§ **Task details**
Turn every record into a JSON list of strings, giving each line of the record as its own string and leaving out blank lines.

Some records:
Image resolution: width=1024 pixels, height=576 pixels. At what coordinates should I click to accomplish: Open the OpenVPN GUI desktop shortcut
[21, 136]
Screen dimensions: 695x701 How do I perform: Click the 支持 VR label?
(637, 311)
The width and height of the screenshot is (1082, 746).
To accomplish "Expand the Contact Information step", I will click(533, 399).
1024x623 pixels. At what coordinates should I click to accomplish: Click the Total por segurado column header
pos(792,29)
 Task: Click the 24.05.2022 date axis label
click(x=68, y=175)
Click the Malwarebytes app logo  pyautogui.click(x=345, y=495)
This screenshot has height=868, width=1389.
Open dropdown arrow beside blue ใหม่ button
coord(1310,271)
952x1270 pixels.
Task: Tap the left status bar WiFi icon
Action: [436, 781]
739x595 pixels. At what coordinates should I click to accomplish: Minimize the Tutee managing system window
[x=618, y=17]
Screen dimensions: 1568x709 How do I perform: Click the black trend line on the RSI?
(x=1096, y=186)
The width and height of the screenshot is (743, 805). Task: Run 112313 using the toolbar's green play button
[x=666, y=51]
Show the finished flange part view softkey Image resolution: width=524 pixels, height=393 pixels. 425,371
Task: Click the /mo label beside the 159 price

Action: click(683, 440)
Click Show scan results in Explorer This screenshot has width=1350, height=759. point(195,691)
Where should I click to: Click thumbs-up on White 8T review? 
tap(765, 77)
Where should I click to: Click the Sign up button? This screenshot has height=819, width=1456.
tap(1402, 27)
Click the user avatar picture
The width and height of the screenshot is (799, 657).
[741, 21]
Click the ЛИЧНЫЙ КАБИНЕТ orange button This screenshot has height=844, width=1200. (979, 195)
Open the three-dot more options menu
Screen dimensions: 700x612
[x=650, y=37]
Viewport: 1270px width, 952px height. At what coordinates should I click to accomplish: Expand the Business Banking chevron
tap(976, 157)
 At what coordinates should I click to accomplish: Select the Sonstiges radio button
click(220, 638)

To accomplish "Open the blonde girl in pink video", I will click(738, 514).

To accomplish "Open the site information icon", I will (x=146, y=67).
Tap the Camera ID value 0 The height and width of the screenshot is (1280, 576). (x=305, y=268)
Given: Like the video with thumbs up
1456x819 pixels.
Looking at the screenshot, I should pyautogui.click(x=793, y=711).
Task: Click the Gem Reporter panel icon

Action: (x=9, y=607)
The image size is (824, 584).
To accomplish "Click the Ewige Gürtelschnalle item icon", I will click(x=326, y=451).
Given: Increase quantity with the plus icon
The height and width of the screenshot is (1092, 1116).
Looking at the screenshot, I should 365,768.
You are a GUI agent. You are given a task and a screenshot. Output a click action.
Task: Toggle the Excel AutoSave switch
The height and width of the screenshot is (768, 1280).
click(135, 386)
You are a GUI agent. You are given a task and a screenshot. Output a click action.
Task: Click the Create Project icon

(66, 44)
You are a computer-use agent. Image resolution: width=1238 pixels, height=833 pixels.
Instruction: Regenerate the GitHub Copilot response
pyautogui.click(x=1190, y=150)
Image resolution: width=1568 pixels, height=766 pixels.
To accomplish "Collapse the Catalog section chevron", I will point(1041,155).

§ **Result of the task**
[
  "Image resolution: width=1024 pixels, height=576 pixels. At what coordinates should I click to accomplish: Open the OpenVPN GUI desktop shortcut",
  "[21, 136]",
  "Screen dimensions: 695x701 How do I perform: Click the 支持 VR label?",
  "(637, 311)",
  "The width and height of the screenshot is (1082, 746).",
  "To accomplish \"Expand the Contact Information step\", I will click(533, 399).",
  "1024x623 pixels. At what coordinates should I click to accomplish: Click the Total por segurado column header",
  "pos(792,29)",
  " Task: Click the 24.05.2022 date axis label",
  "click(x=68, y=175)",
  "Click the Malwarebytes app logo  pyautogui.click(x=345, y=495)",
  "This screenshot has height=868, width=1389.",
  "Open dropdown arrow beside blue ใหม่ button",
  "coord(1310,271)",
  "952x1270 pixels.",
  "Task: Tap the left status bar WiFi icon",
  "Action: [436, 781]",
  "739x595 pixels. At what coordinates should I click to accomplish: Minimize the Tutee managing system window",
  "[x=618, y=17]",
  "Screen dimensions: 1568x709 How do I perform: Click the black trend line on the RSI?",
  "(x=1096, y=186)",
  "The width and height of the screenshot is (743, 805). Task: Run 112313 using the toolbar's green play button",
  "[x=666, y=51]",
  "Show the finished flange part view softkey Image resolution: width=524 pixels, height=393 pixels. 425,371",
  "Task: Click the /mo label beside the 159 price",
  "Action: click(683, 440)",
  "Click Show scan results in Explorer This screenshot has width=1350, height=759. point(195,691)",
  "Where should I click to: Click thumbs-up on White 8T review? ",
  "tap(765, 77)",
  "Where should I click to: Click the Sign up button? This screenshot has height=819, width=1456.",
  "tap(1402, 27)",
  "Click the user avatar picture",
  "The width and height of the screenshot is (799, 657).",
  "[741, 21]",
  "Click the ЛИЧНЫЙ КАБИНЕТ orange button This screenshot has height=844, width=1200. (979, 195)",
  "Open the three-dot more options menu",
  "Screen dimensions: 700x612",
  "[x=650, y=37]",
  "Viewport: 1270px width, 952px height. At what coordinates should I click to accomplish: Expand the Business Banking chevron",
  "tap(976, 157)",
  " At what coordinates should I click to accomplish: Select the Sonstiges radio button",
  "click(220, 638)",
  "To accomplish \"Open the blonde girl in pink video\", I will click(738, 514).",
  "To accomplish \"Open the site information icon\", I will (x=146, y=67).",
  "Tap the Camera ID value 0 The height and width of the screenshot is (1280, 576). (x=305, y=268)",
  "Given: Like the video with thumbs up",
  "1456x819 pixels.",
  "Looking at the screenshot, I should pyautogui.click(x=793, y=711).",
  "Task: Click the Gem Reporter panel icon",
  "Action: (x=9, y=607)",
  "The image size is (824, 584).",
  "To accomplish \"Click the Ewige Gürtelschnalle item icon\", I will click(x=326, y=451).",
  "Given: Increase quantity with the plus icon",
  "The height and width of the screenshot is (1092, 1116).",
  "Looking at the screenshot, I should 365,768.",
  "You are a GUI agent. You are given a task and a screenshot. Output a click action.",
  "Task: Toggle the Excel AutoSave switch",
  "The height and width of the screenshot is (768, 1280).",
  "click(135, 386)",
  "You are a GUI agent. You are given a task and a screenshot. Output a click action.",
  "Task: Click the Create Project icon",
  "(66, 44)",
  "You are a computer-use agent. Image resolution: width=1238 pixels, height=833 pixels.",
  "Instruction: Regenerate the GitHub Copilot response",
  "pyautogui.click(x=1190, y=150)",
  "Image resolution: width=1568 pixels, height=766 pixels.",
  "To accomplish \"Collapse the Catalog section chevron\", I will point(1041,155)."
]